[Work task 1]: From the passage on bioroll filters, list the adjectives used to describe the system the biorolls form once they are fixed into the earth.
[Work task 2]: Pick up the passage on bioroll filters from its last line and continue it.

**** Text passage ****

The technology to be used in this project is based on the introduction of plant fibre-based systems (Biorolls) into the land that break the lines of water run-off, acting as a filter, retaining the nitrates and much of the solids that are dragged along, thus largely preventing the recipient waters from getting polluted and minimising the processes of erosion and the loss of fertile soil.

These filters are also useful for seeds or plants, which use these structures as both a support mechanism and substrate. In this way, the biorolls are fixed into the earth, forming a stable, ecological and biodegradable system that will end up forming part of the land itself.

To accelerate the development of vegetation and to improve their effectiveness, the biorolls can be revegetated with native nitrophilous plants and many secondary roots that can fix the land in place and assimilate the nitrogen they have retained, contributing to greater performance.

In parallel, the cost-efficiency of this technology and the different models raised is calculated, as well as demonstrating their different environmental and economic benefits.

This system can eliminate nitrates through three different mechanisms:

–    Growth of nitrophilous vegetation both naturally and by crops.

**** Dataset excerpts ****

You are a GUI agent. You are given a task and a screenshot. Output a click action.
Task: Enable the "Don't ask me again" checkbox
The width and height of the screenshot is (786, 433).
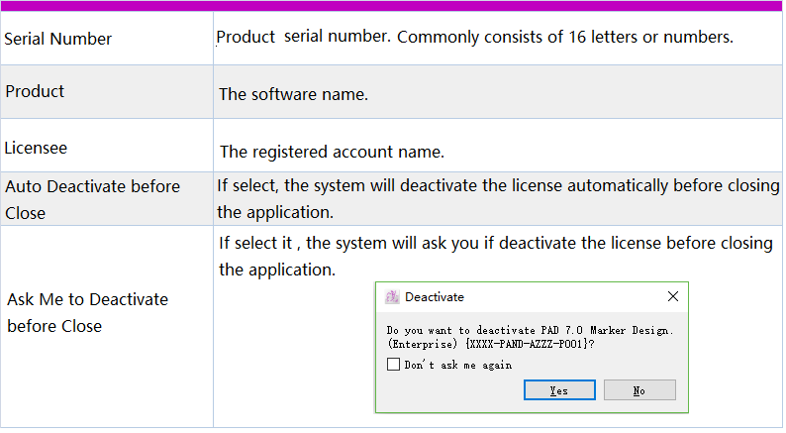(393, 365)
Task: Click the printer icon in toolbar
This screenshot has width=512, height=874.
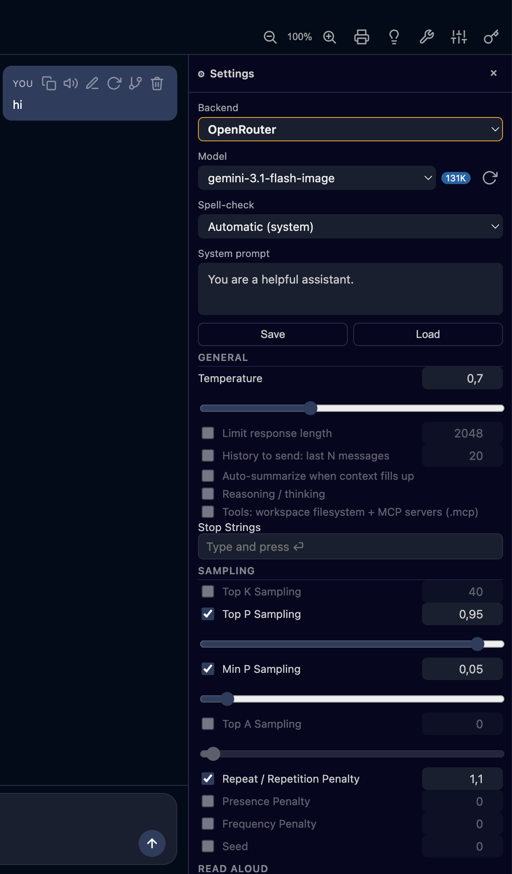Action: click(362, 37)
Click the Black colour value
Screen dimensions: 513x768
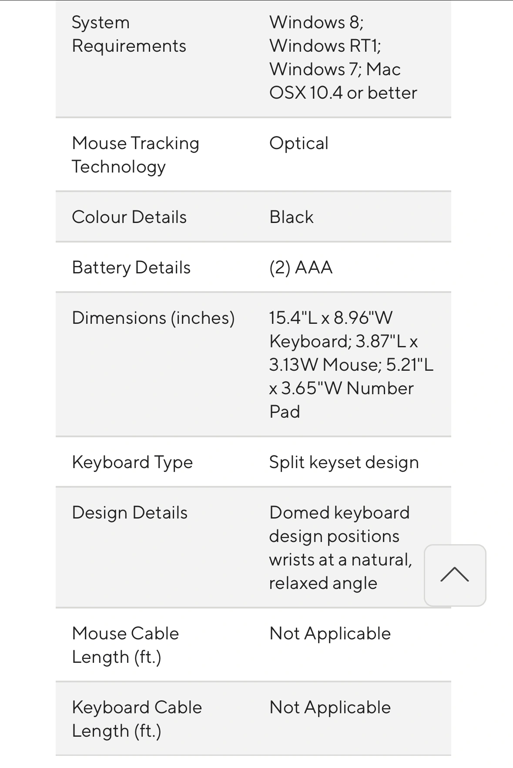click(291, 217)
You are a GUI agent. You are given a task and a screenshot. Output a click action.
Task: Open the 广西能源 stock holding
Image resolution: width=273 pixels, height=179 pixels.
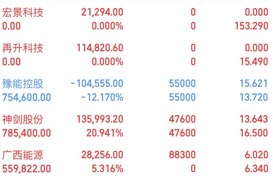[x=135, y=162]
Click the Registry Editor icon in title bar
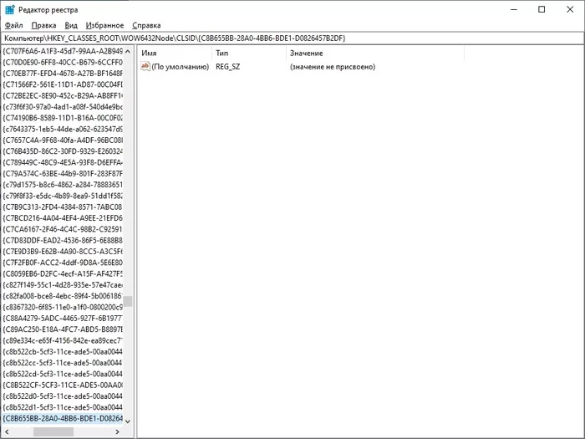585x439 pixels. 9,9
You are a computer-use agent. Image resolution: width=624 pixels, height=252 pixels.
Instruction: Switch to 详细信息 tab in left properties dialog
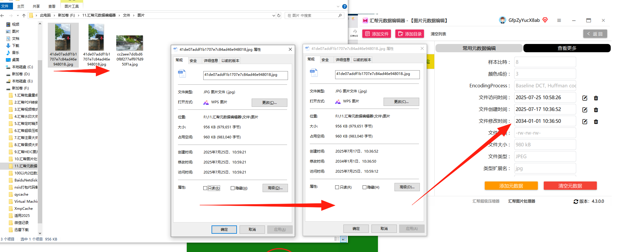point(211,61)
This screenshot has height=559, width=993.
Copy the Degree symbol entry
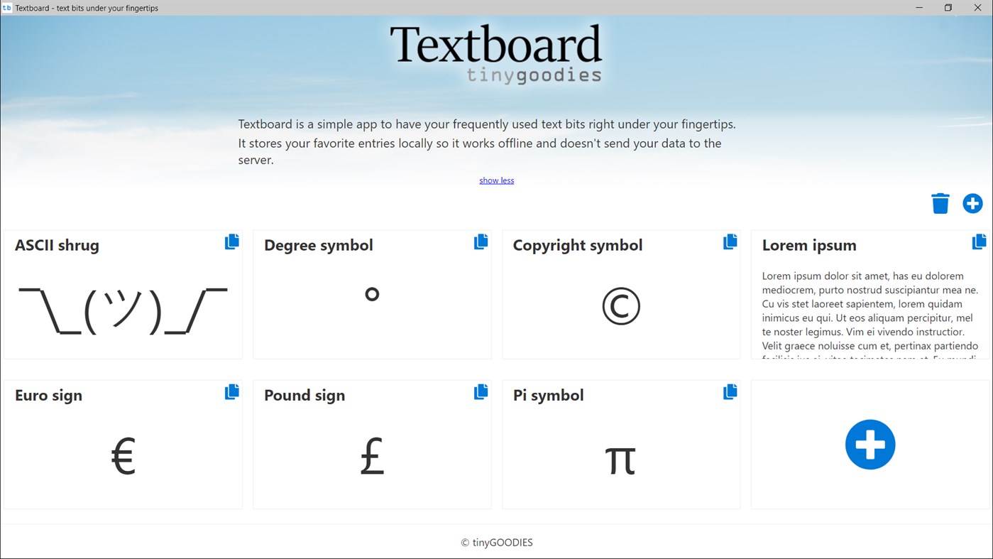481,241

****

[Answer section 1]: stable, ecological, biodegradable

[Answer section 2]:
–    Development of denitrifying bacteria associated with plant roots.
–    Retention in the sediment filters where those compounds have previously been fixed.

According to recent studies, the same type of filters as those proposed in this project can eliminate an average of up to 50% of the nutrients dissolved in run-off water

The chosen methodology establishes a total of 20 sample points in the microbasins treated with filters, as well as 2 witness points to carry out the relevant comparisons.

Depending on the slope of the land and the depth of the gully, different sized filters are placed in parallel at different distances and combined (or not) with flexible gabions. A range of nitrophilous plant species are planted in the filters, choosing the most suitable to the nature of the environment in question.